*** DATA RECORDS ***

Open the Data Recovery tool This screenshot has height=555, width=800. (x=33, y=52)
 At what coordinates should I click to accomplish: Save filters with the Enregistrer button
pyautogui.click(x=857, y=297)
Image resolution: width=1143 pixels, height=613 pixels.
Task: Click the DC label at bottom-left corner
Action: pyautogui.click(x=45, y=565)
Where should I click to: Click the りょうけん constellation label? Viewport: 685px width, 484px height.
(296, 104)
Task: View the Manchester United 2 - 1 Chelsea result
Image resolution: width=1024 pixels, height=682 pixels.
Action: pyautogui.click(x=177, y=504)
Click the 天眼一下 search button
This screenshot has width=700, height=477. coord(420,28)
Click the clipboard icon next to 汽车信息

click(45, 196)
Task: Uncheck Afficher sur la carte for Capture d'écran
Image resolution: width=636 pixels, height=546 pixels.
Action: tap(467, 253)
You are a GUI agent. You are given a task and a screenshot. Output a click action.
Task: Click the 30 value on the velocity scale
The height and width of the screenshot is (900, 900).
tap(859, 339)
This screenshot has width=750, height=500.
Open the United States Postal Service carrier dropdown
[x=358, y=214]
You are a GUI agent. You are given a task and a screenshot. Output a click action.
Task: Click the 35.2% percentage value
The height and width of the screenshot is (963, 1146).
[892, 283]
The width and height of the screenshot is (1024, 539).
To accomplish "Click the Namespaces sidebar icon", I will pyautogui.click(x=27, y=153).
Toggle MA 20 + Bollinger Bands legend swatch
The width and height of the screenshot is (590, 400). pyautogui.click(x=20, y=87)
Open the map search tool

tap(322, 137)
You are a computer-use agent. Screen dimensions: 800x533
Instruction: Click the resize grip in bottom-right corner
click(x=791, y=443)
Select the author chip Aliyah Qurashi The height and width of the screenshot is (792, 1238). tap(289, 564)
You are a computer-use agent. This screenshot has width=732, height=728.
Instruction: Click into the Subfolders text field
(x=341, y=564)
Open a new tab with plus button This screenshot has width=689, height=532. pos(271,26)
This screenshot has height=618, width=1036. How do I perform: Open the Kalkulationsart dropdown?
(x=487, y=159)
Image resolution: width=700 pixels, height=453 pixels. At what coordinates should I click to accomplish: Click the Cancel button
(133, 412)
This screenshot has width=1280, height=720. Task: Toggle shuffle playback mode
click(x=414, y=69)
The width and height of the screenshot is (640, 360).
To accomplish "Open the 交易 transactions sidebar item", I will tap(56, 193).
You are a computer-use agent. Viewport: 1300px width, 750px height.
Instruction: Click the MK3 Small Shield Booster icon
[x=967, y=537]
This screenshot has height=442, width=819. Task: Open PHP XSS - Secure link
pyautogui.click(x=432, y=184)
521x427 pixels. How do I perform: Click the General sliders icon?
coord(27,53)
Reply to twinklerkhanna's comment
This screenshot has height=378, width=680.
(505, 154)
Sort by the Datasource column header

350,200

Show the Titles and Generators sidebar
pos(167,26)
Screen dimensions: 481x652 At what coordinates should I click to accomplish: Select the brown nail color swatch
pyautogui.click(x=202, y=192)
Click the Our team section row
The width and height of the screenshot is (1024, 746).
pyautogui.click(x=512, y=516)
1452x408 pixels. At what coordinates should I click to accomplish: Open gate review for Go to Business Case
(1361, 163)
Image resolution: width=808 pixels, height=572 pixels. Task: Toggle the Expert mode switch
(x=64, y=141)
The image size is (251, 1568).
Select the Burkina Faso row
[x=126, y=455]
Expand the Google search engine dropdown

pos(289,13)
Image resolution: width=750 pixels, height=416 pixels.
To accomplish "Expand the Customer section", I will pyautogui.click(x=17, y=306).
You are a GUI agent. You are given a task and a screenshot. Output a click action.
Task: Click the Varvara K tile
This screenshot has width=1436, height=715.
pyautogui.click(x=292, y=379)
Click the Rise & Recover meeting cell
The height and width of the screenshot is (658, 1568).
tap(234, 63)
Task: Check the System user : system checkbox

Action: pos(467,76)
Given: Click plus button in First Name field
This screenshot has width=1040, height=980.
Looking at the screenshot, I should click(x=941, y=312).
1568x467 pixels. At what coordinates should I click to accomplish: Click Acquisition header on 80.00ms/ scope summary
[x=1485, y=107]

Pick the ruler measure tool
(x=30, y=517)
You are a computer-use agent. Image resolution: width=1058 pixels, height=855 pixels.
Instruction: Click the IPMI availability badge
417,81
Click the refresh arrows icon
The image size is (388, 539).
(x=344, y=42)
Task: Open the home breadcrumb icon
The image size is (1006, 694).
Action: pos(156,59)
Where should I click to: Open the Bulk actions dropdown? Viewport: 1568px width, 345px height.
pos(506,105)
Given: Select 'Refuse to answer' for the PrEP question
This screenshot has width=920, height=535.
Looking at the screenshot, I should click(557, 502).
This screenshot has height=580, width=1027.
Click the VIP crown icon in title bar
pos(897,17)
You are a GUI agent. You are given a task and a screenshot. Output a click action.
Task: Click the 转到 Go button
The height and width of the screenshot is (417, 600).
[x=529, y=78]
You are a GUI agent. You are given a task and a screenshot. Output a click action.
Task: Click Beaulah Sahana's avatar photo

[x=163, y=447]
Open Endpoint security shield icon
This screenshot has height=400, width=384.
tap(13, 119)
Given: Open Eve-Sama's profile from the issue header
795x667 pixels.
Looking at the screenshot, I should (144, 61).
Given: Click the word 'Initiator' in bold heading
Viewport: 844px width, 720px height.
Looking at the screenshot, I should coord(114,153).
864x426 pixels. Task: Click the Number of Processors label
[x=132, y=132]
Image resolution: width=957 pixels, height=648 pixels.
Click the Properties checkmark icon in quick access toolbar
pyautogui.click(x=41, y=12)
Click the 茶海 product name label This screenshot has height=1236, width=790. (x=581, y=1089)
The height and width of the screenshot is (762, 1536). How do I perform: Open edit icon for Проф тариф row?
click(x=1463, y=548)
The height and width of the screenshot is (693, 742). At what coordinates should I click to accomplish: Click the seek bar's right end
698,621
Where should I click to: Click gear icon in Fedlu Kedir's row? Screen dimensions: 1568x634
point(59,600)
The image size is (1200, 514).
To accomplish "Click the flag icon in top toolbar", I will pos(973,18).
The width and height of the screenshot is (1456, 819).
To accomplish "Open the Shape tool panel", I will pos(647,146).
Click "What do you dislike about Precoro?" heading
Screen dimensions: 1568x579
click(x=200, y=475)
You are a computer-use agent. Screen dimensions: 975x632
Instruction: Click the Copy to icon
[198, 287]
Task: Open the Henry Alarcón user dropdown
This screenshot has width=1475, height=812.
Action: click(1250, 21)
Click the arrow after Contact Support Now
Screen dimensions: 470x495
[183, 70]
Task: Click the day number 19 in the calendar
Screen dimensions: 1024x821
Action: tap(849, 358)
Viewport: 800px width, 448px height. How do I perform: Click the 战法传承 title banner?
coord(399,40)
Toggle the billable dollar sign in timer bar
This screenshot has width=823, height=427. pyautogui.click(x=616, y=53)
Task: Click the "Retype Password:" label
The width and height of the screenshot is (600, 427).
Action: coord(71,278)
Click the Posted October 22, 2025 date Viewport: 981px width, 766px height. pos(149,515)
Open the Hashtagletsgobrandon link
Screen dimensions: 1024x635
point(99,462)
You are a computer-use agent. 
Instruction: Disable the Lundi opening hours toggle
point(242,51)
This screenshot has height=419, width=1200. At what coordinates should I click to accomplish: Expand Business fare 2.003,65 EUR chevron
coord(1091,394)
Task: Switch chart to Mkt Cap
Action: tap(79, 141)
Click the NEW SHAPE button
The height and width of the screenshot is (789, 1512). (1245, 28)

*** End of DATA RECORDS ***

**WORK INSTRUCTIONS**. If a line above includes the word "plus", count it; then give the final number by itself.

**WRITTEN SOLUTION**. 2